(Dataset entries)
§ §
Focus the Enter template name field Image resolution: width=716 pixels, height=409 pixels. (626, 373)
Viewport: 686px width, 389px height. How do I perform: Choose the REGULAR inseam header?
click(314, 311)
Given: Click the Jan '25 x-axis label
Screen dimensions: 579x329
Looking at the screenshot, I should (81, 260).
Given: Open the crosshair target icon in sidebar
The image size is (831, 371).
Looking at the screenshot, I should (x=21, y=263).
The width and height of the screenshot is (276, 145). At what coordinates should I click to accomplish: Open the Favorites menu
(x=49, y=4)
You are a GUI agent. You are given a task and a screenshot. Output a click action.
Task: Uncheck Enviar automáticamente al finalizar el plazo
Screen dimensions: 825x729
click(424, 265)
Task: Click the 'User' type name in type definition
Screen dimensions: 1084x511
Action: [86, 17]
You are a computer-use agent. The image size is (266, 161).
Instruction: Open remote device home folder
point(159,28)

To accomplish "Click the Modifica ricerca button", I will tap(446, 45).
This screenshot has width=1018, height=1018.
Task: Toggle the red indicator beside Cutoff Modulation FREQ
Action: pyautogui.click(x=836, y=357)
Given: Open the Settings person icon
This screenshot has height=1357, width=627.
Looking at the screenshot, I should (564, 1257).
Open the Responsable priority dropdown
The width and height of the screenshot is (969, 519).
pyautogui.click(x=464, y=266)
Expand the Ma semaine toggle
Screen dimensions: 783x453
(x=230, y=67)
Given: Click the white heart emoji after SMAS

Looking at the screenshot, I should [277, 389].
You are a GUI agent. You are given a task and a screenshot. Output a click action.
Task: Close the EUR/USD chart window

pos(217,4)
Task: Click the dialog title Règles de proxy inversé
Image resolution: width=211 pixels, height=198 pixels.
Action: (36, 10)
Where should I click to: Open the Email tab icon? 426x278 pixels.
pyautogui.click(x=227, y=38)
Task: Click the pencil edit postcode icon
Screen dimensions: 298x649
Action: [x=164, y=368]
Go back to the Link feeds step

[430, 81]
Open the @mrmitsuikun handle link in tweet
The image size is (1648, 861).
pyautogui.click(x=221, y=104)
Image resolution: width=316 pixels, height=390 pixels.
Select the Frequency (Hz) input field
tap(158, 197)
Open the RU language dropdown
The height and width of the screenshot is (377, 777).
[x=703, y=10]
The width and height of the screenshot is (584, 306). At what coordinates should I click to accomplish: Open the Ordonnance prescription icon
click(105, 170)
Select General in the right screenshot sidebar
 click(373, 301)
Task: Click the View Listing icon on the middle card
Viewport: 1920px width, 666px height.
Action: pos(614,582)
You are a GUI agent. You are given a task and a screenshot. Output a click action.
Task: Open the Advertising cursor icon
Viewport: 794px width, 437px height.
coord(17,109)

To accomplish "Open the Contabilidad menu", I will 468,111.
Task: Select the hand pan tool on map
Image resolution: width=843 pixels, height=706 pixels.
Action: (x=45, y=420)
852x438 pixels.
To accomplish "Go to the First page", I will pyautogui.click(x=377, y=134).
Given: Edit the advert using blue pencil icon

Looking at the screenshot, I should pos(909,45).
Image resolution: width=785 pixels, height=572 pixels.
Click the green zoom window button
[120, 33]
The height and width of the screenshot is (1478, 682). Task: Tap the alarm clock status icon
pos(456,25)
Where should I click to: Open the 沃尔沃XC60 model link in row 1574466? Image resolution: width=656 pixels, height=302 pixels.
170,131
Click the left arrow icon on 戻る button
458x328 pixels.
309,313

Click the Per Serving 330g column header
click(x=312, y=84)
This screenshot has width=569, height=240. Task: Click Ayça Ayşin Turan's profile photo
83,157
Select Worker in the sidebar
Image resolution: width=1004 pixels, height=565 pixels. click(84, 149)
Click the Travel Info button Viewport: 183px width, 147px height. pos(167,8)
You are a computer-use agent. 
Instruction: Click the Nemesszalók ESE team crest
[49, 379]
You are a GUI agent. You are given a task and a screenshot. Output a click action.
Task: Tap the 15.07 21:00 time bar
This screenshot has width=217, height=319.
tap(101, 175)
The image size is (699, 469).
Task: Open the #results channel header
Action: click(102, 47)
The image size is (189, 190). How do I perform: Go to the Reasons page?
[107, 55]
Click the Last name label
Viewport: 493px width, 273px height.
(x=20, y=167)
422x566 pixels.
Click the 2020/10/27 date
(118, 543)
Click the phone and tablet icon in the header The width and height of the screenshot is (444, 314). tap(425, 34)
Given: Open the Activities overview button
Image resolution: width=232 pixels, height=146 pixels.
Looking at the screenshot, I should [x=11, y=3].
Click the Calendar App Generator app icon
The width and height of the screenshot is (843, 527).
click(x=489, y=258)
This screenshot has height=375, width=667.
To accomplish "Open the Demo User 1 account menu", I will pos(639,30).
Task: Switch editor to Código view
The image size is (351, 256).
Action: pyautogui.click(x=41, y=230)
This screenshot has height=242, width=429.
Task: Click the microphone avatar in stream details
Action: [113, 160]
§ §
■ Instructions to follow ■
Return every line of the records in which the word "computer" is found.

■ Expected output ■
You are a computer-use agent. The image size is (266, 161).
You are a computer-use agent. 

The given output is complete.